Das Ergebnis: Es konnten keine konkreten Verbindungen zwischen einer sitzenden Tätigkeit und einem erhöhten Risiko für die Gesundheit festgestellt werden. Interessanterweise bewegten sich die Angestellten im Schnitt sogar rund 43 Minuten länger am Tag als der Durchschnittsbrite. Der Mediziner Dr. Hillsdon, einer der Verantwortlichen der Studie, betonte, dass nicht allein ein Steharbeitsplatz, sondern alle ruhenden Positionen der Gesundheit schaden könnten, weil sie mit einem deutlich geringeren Energieverbrauch und einer einseitigen Körperhaltung verbunden sind. Dazu gehört eben auch das Stehen.
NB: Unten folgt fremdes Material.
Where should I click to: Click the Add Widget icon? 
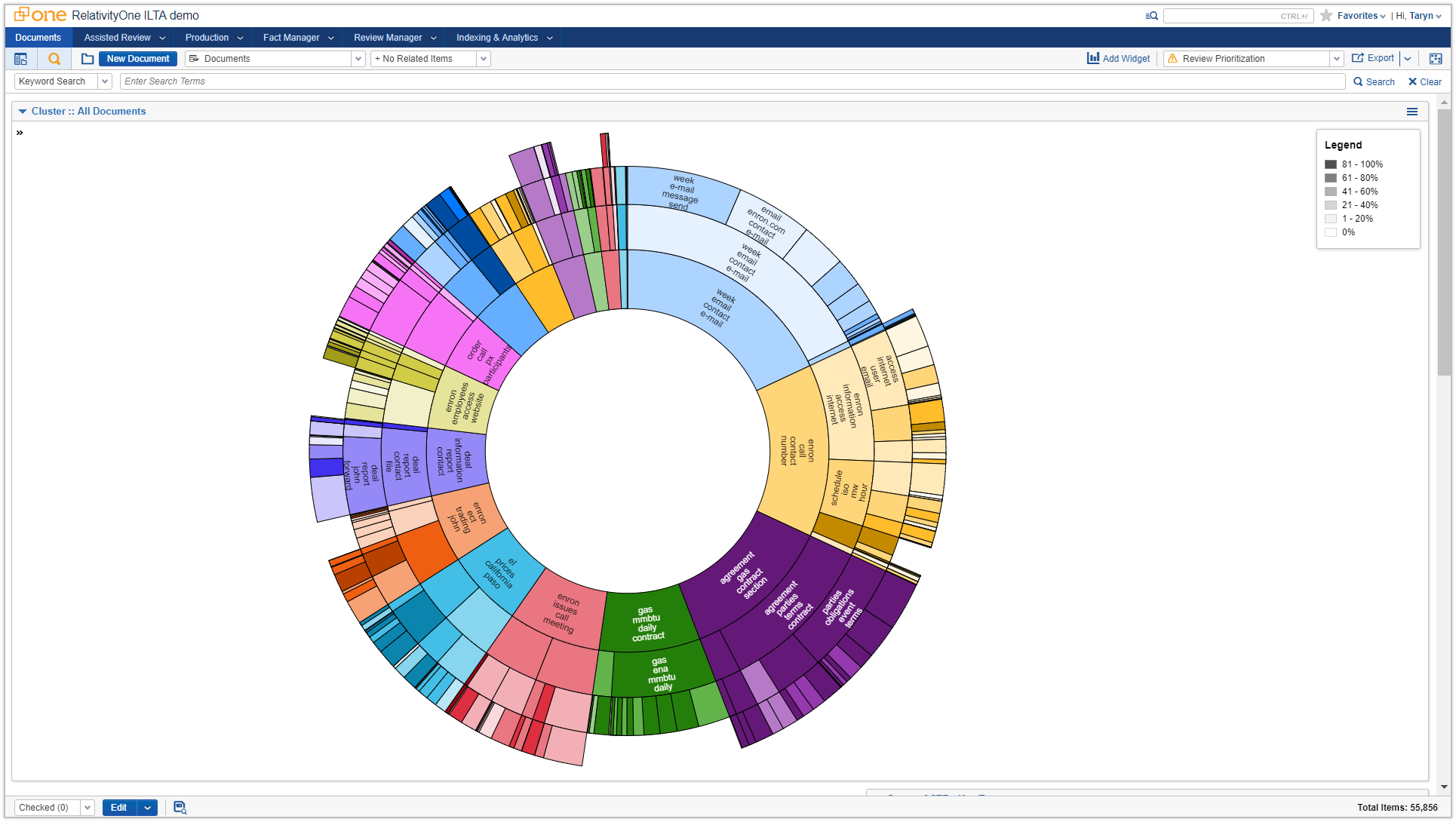(x=1092, y=58)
Das Aus für den Hype um einen Steharbeitsplatz?
Studien, die bisher auf die negativen Folgen von langem Sitzen hingewiesen hatten, führten dazu, dass viele Arbeitgeber dazu übergingen, einen Steharbeitsplatz einzurichten. Teilweise gab es sogar einen regelrechten Hype um Steharbeitsplätze und nicht immer wurden diese im Sinne einer ergonomischen Arbeitshaltung eingerichtet.
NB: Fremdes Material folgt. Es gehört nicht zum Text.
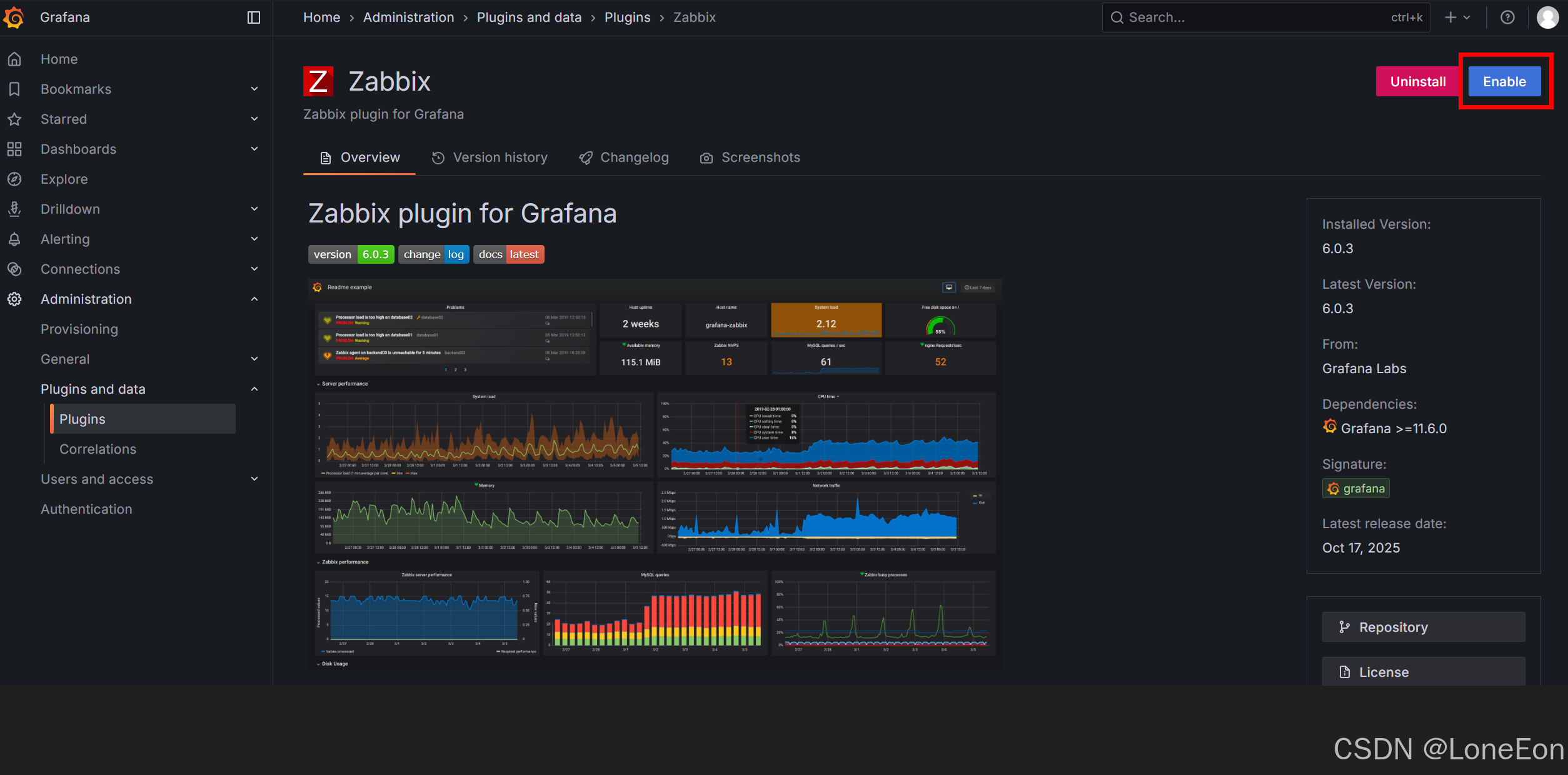Click the Grafana logo
This screenshot has width=1568, height=775.
pyautogui.click(x=14, y=17)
Die britische Studie bedeutet aber nicht, dass das Stehen am Arbeitsplatz einfach wieder „abgeschafft“ werden kann, denn sie macht keinerlei Aussagen darüber, wie sich die Steharbeitsplätze auf die Gesundheit auswirken. Sie zeigt im Grunde genommen nur, dass es wichtig ist, lange ruhende Körperhaltungen mit Zwischenbewegungen zu unterbrechen. Kleine Pausen einlegen und dabei die Zeit zum Laufen nutzen, öfter mal zwischen Stehen und Sitzen wechseln – alle Möglichkeiten, die zu einer Änderung der Körperhaltung und des Bewegungsapparates führen, sollten Arbeitnehmer nutzen. Ganz davon abgesehen wirken sich natürlich auch die Faktoren Sport, Ernährung und Körpergewicht aus.